**The data:**
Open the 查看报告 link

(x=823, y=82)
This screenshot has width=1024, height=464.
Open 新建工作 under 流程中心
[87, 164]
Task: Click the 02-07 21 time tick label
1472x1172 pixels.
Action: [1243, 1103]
--
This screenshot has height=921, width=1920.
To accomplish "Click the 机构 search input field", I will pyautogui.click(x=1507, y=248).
* * *
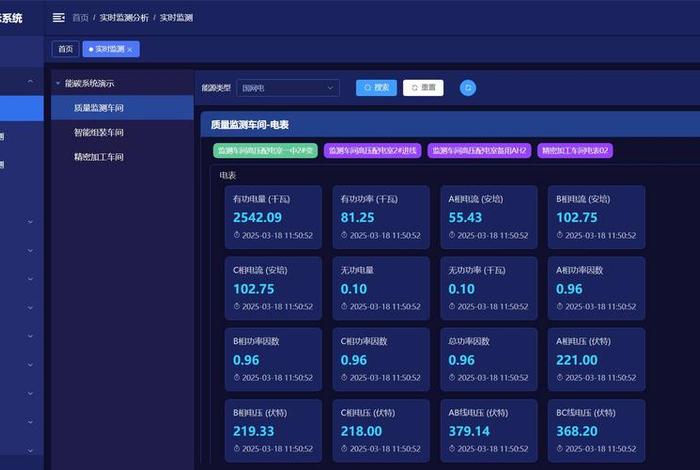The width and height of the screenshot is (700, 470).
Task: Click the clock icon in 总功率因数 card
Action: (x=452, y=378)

**Problem details:**
Every line above that has the string "This" needs to be copied.

**Solution to the exercise:**
This screenshot has width=1024, height=464.
This screenshot has height=921, width=1920.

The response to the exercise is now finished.